* [WORK REQUIRED] Copy each line of the listing below exactly.

* [PROVIDED INFORMATION]
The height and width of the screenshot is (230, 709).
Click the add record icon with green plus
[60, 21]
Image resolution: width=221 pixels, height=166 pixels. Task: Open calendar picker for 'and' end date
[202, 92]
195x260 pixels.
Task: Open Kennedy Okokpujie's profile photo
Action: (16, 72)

* [SOLUTION TO THE PROBLEM]
The height and width of the screenshot is (230, 709).
Click the add record icon with green plus
[60, 21]
Image resolution: width=221 pixels, height=166 pixels. Task: Open calendar picker for 'and' end date
[202, 92]
195x260 pixels.
Task: Open Kennedy Okokpujie's profile photo
Action: (16, 72)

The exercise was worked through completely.